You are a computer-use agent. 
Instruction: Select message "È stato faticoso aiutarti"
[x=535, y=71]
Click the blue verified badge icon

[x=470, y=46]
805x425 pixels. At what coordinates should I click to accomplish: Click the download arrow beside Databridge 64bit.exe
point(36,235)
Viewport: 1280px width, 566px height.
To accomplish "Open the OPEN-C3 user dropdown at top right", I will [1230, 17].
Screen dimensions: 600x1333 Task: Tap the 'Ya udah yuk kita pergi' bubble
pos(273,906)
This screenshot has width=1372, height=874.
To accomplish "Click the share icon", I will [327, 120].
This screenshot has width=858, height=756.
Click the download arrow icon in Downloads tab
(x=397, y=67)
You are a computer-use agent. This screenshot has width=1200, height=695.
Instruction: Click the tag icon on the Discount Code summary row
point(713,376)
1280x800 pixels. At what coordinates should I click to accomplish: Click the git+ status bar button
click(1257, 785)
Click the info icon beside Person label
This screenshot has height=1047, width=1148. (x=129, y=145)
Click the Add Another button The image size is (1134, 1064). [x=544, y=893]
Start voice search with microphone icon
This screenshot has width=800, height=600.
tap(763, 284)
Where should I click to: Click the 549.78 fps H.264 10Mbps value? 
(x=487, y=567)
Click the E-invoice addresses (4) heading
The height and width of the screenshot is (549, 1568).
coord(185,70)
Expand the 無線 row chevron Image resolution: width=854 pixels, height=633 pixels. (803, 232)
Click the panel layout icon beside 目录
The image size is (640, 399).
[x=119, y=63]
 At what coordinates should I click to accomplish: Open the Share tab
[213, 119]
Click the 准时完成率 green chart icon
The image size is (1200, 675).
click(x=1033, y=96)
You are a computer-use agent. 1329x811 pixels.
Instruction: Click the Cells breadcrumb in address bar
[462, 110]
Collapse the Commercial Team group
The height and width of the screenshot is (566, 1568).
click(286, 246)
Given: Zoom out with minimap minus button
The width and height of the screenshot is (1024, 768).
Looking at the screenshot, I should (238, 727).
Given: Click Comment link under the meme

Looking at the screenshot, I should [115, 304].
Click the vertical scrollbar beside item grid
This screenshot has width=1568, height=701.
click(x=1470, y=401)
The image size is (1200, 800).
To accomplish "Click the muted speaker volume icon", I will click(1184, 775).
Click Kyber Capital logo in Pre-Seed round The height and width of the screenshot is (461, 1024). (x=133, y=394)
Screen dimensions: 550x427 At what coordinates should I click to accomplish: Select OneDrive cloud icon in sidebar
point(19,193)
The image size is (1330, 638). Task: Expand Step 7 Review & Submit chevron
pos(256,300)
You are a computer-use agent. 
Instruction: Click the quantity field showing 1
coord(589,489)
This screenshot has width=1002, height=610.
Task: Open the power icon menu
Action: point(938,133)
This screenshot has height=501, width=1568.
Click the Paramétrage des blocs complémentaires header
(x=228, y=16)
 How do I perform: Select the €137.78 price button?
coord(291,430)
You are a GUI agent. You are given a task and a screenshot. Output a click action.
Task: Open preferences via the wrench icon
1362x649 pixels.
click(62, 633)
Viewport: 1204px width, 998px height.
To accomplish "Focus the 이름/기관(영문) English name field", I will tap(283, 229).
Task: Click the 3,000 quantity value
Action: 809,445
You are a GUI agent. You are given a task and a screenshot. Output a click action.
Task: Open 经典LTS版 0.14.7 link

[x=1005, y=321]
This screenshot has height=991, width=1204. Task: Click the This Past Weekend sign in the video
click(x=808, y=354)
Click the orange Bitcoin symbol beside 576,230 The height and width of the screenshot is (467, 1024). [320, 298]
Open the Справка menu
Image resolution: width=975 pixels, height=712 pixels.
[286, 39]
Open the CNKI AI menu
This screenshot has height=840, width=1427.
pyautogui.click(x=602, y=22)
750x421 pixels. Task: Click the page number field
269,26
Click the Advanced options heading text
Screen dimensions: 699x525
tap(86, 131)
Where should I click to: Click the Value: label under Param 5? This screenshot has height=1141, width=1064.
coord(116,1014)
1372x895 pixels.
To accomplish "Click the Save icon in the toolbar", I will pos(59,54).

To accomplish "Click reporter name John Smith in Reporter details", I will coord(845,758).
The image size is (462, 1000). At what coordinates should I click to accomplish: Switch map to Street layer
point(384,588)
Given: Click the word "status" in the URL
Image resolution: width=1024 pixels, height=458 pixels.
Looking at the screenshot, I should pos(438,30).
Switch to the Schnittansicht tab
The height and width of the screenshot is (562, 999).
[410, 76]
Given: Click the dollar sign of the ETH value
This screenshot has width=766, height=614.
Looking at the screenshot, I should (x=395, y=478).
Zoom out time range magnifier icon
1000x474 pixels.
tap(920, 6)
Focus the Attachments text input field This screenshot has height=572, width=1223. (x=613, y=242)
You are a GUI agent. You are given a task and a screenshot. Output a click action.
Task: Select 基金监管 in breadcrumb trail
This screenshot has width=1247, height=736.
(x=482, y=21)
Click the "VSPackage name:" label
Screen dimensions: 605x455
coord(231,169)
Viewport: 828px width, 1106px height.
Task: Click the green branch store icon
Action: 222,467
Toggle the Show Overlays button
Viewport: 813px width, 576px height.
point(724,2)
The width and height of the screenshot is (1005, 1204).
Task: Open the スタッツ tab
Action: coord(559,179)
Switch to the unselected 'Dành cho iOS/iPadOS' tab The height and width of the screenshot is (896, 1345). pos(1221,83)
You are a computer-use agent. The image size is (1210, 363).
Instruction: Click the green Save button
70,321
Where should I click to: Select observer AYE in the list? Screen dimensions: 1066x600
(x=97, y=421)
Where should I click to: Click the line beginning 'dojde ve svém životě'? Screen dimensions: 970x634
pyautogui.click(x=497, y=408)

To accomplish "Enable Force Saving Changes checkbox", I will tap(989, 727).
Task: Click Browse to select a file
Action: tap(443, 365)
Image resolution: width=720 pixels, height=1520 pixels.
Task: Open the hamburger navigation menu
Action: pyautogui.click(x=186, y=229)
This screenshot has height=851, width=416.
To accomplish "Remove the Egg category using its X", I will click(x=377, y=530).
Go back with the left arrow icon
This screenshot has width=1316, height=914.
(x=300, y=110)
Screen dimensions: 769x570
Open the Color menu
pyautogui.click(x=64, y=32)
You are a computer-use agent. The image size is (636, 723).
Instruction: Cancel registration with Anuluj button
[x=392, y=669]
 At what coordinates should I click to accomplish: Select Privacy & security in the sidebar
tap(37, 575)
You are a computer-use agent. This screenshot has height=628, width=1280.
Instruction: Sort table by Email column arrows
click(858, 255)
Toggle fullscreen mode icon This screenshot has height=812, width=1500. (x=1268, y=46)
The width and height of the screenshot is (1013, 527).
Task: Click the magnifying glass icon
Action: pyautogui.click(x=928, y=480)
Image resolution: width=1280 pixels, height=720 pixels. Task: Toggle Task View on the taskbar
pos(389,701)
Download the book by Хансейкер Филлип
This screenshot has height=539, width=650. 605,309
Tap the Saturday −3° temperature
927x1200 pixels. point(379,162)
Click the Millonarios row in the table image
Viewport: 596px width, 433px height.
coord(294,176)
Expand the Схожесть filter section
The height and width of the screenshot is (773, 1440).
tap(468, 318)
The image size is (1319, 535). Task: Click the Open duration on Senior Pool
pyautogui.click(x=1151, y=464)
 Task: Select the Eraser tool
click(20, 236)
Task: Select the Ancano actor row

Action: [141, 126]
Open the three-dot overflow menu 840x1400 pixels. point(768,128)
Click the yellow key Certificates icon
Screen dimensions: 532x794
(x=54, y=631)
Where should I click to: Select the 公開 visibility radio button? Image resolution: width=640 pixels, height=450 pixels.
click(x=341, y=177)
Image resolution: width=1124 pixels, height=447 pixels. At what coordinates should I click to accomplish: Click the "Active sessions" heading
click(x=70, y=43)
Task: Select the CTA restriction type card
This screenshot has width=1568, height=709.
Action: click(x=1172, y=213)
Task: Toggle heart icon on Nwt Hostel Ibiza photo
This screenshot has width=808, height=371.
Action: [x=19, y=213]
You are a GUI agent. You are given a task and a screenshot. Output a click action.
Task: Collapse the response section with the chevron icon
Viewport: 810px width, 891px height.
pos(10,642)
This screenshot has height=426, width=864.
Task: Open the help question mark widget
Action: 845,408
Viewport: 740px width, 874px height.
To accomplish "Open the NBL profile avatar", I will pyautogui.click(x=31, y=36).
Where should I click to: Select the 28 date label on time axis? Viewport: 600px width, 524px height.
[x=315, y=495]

::::

## YOUR TASK
The line containing "This screenshot has width=808, height=371." marks the start; retype it and each line after it through the end of the records above, exactly.

## WRITTEN RESPONSE
This screenshot has width=808, height=371.
Action: [x=19, y=213]
You are a GUI agent. You are given a task and a screenshot. Output a click action.
Task: Collapse the response section with the chevron icon
Viewport: 810px width, 891px height.
pos(10,642)
This screenshot has height=426, width=864.
Task: Open the help question mark widget
Action: 845,408
Viewport: 740px width, 874px height.
To accomplish "Open the NBL profile avatar", I will pyautogui.click(x=31, y=36).
Where should I click to: Select the 28 date label on time axis? Viewport: 600px width, 524px height.
[x=315, y=495]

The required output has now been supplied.